For some, hesitancy about vaccines may be due to cultural and religious beliefs – that vaccines containing pork products are ‘haram’, even though alternative vaccines without pork gelatine are available. For others, it may reflect the influence of pseudo-science beliefs, such as the notion that the MMR jab might “overwhelm” children’s delicate immune systems.
This is not only an issue for parents of school-age children. In areas where MMR coverage has fallen below the 95 percent level required for herd immunity, thousands of young adults will also be at risk of contracting measles because they missed out on the jab when they were children themselves. This is the so-called “Wakefield generation”, the offspring of parents who were taken in by the British gastroenterologist Dr Andrew Wakefield and his now discredited claim linking the MMR jab to autism. There was little evidence for a causal relationship at the time and multiple medical studies have discredited it since but that didn’t stop The Lancet from publishing Wakefield’s flawed 1998 study or the Daily Mail and other British newspapers from amplifying his bogus theories in the years that followed (it was also Wakefield who floated the immune overload theory in relation to MMR).
In 2010 Wakefield was barred from practising medicine in the UK but his bogus theory continues to feature prominently on antivax and conspiracy sites, as well as on the WhatsApp chats where many parents get their medical information. Indeed, it is only now that some parents who were taken in by Wakefield are beginning to realise their error.
Take Debbie Roscoe, whose daughter Ellie, contracted measles at the age of 22 as a direct consequence of her failing to get the second MMR jab. Like many other parents at the time, Debbie was influenced by the media coverage of Wakefield’s Lancet study. The other factor was a friend with two severely autistic children.

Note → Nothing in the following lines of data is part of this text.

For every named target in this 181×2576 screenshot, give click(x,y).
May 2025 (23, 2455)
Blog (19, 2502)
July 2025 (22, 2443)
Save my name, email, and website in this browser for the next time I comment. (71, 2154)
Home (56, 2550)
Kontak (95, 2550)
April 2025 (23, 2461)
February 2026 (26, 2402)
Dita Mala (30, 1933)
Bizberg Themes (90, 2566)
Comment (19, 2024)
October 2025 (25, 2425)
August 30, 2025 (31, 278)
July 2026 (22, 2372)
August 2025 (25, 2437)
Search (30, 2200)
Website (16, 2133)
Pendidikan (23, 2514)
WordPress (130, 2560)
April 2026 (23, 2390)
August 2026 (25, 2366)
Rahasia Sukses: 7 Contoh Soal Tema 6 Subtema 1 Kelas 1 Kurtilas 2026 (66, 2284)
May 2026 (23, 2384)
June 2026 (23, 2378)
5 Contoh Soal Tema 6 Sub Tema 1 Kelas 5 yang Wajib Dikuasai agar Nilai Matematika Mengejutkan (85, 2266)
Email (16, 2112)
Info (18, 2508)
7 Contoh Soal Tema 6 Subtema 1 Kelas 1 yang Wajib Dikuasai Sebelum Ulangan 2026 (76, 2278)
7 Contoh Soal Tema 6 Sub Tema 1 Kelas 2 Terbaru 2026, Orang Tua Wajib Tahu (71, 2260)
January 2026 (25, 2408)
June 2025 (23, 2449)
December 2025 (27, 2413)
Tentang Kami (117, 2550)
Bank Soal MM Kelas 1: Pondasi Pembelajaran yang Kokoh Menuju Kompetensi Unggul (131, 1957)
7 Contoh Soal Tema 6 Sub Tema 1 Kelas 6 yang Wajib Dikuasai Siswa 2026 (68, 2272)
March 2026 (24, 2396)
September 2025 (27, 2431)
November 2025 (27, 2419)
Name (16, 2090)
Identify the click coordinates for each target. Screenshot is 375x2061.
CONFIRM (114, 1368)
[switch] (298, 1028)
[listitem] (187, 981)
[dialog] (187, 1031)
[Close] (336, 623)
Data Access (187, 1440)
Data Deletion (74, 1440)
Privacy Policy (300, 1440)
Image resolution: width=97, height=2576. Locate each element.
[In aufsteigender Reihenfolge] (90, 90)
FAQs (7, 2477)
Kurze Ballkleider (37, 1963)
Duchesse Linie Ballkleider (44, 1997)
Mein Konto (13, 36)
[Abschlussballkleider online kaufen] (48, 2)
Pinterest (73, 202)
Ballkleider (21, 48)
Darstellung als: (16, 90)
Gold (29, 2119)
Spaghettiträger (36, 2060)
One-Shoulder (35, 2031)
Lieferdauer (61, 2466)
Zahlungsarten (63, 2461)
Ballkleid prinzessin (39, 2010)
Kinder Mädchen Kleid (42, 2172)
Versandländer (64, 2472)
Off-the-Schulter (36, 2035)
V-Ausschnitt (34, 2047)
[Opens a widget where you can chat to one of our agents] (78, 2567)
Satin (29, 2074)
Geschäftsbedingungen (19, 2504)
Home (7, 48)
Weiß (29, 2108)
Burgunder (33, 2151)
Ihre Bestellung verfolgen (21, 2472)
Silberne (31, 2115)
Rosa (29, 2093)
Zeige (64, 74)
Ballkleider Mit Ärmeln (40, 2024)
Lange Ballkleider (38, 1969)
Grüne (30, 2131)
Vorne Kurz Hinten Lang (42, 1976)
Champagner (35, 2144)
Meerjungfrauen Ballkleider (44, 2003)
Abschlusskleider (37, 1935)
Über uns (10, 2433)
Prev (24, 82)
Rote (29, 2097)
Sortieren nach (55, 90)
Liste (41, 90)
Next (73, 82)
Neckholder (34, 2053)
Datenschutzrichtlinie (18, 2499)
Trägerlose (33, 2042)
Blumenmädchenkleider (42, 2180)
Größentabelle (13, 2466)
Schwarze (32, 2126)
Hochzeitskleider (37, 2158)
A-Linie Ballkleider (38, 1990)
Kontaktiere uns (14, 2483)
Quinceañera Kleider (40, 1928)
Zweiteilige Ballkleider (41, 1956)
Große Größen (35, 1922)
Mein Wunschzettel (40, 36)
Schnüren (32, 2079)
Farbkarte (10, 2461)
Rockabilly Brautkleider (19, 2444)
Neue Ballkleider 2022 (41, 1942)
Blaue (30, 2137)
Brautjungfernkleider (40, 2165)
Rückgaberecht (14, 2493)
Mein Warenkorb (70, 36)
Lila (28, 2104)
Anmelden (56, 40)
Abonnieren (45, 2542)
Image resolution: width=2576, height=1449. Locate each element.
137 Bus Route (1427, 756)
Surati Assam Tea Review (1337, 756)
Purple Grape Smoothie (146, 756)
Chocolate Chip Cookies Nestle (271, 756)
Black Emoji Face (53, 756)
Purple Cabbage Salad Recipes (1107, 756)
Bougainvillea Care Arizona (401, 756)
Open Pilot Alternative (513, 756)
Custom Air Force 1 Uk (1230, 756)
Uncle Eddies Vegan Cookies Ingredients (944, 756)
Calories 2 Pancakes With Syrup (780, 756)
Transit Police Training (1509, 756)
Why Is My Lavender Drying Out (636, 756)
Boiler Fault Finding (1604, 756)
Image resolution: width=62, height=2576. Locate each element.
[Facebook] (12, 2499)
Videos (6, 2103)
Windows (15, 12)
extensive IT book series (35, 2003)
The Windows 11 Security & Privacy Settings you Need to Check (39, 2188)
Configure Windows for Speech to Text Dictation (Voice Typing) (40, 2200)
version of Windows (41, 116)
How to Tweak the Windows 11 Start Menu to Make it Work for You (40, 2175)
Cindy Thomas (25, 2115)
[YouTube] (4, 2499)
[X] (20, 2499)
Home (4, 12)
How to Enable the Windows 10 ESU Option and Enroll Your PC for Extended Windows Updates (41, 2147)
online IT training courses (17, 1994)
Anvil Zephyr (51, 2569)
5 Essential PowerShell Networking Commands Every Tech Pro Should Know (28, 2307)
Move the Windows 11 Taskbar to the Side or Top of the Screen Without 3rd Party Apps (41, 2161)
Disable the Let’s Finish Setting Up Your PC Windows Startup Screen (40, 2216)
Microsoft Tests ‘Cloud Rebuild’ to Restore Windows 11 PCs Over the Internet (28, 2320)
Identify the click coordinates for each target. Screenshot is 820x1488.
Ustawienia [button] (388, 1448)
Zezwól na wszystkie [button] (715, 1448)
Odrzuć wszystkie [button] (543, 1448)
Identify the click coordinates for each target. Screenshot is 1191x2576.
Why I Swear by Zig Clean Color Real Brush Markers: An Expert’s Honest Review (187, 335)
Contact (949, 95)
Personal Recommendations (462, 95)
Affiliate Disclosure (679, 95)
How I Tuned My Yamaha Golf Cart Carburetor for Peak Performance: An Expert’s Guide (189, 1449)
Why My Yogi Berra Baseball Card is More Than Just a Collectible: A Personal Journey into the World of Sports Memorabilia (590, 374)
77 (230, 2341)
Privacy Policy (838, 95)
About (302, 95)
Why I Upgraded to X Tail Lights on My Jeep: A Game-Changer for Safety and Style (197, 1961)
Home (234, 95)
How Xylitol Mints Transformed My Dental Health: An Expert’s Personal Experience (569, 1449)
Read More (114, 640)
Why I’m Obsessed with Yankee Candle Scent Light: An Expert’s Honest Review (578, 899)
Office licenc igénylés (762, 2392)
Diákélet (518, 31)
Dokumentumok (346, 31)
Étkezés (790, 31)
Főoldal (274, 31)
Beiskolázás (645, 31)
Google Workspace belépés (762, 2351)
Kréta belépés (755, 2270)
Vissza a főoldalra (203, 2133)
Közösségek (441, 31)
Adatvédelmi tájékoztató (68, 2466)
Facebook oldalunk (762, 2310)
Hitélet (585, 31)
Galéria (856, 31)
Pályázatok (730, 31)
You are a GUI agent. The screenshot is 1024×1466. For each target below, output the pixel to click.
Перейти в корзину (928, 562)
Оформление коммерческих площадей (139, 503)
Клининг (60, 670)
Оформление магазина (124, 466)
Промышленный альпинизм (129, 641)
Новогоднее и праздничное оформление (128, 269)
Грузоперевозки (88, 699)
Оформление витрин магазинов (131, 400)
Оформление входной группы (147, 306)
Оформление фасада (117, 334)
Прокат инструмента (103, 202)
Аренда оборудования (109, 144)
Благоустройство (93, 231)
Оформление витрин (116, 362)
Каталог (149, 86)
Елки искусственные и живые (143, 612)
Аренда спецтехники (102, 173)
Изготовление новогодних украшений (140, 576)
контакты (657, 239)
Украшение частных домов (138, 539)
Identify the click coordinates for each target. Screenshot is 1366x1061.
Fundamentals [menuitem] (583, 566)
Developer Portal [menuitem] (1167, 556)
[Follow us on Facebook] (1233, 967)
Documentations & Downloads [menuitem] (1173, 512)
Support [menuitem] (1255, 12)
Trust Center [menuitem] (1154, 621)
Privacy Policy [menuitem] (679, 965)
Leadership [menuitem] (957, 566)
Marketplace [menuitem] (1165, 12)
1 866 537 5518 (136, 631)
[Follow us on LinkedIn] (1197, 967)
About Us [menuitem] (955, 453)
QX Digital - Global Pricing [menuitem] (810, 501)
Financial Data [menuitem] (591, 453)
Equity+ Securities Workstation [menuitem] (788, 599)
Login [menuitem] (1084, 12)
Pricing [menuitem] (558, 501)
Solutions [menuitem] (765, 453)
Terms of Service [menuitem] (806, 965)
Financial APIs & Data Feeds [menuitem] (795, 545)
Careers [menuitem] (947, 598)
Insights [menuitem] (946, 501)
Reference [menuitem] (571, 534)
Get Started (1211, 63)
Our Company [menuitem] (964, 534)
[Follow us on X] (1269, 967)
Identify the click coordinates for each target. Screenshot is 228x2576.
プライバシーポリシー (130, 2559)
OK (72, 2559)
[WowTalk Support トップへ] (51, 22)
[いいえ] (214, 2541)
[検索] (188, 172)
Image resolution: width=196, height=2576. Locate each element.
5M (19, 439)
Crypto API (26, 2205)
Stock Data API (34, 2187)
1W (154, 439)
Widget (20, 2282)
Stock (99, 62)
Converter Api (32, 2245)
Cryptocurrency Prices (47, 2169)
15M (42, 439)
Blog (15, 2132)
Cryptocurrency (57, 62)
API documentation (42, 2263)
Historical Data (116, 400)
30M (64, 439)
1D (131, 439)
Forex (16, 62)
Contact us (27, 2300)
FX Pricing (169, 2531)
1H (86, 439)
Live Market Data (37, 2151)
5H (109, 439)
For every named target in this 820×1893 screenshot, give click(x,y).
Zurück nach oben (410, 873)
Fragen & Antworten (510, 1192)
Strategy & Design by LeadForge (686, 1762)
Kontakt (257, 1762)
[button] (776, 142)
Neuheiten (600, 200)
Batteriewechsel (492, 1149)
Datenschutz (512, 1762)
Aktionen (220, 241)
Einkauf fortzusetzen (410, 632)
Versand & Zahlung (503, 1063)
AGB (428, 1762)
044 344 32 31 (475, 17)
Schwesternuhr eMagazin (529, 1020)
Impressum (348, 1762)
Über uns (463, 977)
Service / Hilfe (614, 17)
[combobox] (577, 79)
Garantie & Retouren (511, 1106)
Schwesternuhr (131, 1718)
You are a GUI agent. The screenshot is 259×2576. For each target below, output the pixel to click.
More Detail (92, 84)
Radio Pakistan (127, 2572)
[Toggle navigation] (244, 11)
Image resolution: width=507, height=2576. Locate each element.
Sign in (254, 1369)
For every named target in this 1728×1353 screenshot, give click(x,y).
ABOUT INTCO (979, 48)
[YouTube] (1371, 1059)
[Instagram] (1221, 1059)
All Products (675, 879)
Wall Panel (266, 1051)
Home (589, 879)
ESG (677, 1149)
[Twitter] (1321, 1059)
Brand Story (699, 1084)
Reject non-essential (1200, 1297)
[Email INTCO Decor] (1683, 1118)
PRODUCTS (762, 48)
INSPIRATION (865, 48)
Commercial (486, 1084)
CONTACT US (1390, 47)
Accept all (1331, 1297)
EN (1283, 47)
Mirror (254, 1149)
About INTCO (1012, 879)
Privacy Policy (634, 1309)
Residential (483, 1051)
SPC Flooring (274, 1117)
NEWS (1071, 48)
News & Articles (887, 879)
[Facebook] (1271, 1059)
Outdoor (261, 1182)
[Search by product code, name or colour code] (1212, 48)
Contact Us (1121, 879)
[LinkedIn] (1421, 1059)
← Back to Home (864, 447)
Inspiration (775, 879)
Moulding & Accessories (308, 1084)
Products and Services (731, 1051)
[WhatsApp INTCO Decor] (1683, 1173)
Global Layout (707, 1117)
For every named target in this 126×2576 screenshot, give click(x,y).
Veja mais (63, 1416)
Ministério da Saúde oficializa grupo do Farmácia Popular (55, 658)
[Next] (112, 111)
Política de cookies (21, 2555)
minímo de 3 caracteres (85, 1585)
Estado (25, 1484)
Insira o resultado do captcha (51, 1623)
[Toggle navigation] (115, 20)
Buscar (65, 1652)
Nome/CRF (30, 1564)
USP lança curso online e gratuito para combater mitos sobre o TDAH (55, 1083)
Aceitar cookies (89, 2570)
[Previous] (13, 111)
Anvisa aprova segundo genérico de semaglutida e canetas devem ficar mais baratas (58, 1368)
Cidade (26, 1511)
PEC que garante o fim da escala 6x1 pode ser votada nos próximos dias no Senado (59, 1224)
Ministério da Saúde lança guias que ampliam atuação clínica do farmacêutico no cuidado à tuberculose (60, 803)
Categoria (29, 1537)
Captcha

"The choice was ‘do I go ahead with the second vaccine or not? Am I risking measles or autism?’” Roscoe told Sky News.
"And I thought at the time that the autism was far worse than the measles…. Obviously now we know different… If I could go back, I would take a second vaccine."
But for every parent who has come round to vaccination there are others who continue to harbour doubts. As in other historical periods, this suspicion of vaccines is animated by concerns about the role of the state in matters of bodily health. But perhaps the key factor is the way that the act of inoculation—from the Latin word for graft or implant—is able to draw on a diverse range of metaphors, from fears of “contamination”, to anxieties about environmental “pollutants” and our absorption into the “herd”.
So, what to do? I have no easy answers. Certainly, we need to do a better job of getting positive vaccine messages out to communities who, for whatever reason, may be distrustful of the state and its medical emissaries. But we also need to make vaccination clinics more accessible for transient urban populations and provide more health visitors, who, thanks to government cuts and the contracting-out of local services, have seen their numbers plummet in recent years.
But should vaccination rates continue to fall – in some parts of London, as few as half of children have had both MMR jabs by their fourth birthday – we may have no choice but to consider a return to some form of the Leicester system.
The danger in so doing of course is that we fuel further distrust and resentment. That is what happened in 1877 when Robert King became a martyr for the Anti-Compulsory Vaccination League, leading to huge demonstrations in Leicester and other English cities. But with the UKHSA predicting that a new measles outbreak in the capital could see tens of thousands of news cases and dozens of deaths, we may soon have no choice.